> _What you should do_: Output the rows between the lines containing "Given: Toggle the" and "873x490 pixels. 53,240", inclusive, as a two-column CSV with the columns instruction and answer. Give one line per row, with each field in double quotes and its line breaks replaced by spaces.

Rows for finding displayed items:
[start]

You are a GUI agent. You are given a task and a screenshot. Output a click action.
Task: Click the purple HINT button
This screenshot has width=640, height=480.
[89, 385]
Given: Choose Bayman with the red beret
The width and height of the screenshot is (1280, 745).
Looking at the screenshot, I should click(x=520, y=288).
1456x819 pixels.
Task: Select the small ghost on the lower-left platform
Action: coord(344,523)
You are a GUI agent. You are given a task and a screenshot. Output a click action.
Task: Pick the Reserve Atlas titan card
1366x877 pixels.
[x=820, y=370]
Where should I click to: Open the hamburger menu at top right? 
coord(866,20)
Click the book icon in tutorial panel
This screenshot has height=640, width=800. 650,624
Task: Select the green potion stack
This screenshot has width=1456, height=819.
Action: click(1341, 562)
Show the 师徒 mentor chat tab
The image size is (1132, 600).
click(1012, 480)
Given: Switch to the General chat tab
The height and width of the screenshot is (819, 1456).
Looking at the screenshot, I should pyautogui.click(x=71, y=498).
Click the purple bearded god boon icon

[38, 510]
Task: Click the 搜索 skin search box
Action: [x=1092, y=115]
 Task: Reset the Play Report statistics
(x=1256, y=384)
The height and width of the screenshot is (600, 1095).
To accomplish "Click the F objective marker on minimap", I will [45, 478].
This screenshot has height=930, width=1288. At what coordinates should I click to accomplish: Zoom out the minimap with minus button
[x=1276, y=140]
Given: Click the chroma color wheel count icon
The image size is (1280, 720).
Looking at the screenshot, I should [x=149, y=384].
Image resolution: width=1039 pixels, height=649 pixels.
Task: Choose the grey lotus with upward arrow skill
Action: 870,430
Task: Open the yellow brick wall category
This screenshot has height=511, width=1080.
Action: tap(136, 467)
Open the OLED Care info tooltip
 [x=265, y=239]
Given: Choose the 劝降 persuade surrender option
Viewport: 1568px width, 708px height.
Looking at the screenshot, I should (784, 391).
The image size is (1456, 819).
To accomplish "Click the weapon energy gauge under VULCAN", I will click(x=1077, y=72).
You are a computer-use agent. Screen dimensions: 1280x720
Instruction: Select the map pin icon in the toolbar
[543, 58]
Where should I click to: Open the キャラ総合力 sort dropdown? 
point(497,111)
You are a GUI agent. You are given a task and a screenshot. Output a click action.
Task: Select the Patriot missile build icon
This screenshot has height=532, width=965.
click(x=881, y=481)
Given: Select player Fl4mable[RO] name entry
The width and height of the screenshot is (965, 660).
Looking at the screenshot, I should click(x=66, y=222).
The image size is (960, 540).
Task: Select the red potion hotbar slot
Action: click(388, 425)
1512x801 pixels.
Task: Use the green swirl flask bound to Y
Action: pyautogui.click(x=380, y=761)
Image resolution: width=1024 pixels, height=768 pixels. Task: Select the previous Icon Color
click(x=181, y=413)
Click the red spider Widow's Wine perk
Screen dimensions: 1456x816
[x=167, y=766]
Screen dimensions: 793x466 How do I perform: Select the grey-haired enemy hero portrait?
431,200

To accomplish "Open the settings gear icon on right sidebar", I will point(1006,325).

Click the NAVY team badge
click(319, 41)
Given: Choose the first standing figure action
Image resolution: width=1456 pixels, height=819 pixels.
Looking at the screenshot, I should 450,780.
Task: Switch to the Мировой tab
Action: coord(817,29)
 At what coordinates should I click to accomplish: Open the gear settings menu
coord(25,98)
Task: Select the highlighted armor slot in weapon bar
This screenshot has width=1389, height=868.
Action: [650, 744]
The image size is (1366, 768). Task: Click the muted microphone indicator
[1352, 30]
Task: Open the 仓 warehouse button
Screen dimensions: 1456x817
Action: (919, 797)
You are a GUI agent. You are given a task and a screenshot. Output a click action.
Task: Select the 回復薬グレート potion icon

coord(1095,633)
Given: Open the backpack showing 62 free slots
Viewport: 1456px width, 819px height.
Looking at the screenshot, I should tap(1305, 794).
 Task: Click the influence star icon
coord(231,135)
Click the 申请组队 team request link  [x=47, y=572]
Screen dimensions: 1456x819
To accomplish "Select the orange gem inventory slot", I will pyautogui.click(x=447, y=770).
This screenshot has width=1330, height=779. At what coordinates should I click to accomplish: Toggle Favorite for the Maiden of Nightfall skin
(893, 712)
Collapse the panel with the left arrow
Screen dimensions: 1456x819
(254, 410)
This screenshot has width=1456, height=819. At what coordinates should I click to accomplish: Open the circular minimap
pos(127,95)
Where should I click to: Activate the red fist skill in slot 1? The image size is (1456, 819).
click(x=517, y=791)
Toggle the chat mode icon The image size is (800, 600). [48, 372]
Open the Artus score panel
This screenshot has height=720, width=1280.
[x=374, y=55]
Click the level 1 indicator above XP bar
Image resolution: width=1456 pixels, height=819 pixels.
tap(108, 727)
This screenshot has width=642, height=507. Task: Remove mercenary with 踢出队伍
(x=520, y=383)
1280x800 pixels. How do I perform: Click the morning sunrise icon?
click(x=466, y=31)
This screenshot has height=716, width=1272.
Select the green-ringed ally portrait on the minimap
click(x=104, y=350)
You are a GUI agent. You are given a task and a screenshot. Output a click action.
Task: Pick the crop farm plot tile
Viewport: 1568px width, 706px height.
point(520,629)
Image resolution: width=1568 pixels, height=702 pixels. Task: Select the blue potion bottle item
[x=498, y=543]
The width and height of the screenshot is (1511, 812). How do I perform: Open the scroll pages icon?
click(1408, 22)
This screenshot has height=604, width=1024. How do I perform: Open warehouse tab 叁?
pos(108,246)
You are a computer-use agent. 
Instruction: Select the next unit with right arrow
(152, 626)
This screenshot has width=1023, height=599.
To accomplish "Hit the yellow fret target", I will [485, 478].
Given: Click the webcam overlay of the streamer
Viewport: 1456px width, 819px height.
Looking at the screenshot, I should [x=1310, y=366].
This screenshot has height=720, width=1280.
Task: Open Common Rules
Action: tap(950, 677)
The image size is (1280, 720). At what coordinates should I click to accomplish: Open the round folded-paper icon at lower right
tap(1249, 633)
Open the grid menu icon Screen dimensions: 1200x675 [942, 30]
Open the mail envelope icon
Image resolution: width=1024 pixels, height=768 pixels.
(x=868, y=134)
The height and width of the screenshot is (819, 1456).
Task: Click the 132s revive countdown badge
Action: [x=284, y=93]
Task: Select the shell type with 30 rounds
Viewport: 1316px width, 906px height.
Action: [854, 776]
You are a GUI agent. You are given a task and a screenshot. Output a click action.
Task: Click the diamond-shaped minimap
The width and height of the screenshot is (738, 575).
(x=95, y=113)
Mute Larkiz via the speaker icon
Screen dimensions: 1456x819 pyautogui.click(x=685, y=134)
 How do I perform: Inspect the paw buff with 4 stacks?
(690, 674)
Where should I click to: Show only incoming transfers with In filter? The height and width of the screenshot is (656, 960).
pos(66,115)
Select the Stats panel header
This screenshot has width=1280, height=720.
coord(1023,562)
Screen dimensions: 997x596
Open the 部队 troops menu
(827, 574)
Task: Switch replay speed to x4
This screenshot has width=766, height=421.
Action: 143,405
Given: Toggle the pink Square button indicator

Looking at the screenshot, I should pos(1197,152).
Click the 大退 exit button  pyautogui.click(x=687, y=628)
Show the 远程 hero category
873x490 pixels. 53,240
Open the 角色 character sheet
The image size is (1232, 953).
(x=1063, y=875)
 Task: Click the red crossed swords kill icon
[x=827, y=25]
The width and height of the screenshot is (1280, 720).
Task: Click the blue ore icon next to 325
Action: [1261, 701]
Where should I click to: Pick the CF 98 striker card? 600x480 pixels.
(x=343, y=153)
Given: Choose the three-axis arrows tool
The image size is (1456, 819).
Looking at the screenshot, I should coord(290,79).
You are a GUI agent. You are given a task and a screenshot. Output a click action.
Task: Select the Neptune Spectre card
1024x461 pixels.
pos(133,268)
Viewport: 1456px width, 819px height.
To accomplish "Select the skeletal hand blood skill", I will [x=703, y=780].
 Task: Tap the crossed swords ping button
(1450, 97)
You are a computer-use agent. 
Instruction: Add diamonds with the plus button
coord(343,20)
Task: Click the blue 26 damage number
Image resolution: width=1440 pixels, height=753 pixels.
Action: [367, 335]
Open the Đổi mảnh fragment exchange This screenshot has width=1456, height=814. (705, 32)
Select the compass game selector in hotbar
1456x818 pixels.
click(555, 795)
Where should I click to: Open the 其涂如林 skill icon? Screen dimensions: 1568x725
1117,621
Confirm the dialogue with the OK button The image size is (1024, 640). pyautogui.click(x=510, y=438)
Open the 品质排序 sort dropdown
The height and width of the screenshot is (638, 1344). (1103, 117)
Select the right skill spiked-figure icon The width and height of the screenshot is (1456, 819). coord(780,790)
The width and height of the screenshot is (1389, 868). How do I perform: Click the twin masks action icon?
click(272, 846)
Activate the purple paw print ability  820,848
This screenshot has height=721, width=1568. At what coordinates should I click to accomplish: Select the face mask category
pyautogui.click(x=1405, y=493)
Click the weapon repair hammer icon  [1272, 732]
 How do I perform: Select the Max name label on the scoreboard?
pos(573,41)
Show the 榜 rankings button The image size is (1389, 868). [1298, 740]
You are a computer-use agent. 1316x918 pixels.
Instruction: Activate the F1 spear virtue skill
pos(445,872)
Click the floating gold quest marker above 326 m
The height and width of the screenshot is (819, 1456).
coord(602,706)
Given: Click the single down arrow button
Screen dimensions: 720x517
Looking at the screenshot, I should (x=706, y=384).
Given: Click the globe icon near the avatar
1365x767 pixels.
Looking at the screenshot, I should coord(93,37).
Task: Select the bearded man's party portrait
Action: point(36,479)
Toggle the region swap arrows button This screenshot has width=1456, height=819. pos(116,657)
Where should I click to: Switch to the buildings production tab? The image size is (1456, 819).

[end]

> _Written answer_:
instruction,answer
"Given: Toggle the pink Square button indicator","Looking at the screenshot, I should pos(1197,152)."
"Click the 大退 exit button","pyautogui.click(x=687, y=628)"
"Show the 远程 hero category","873x490 pixels. 53,240"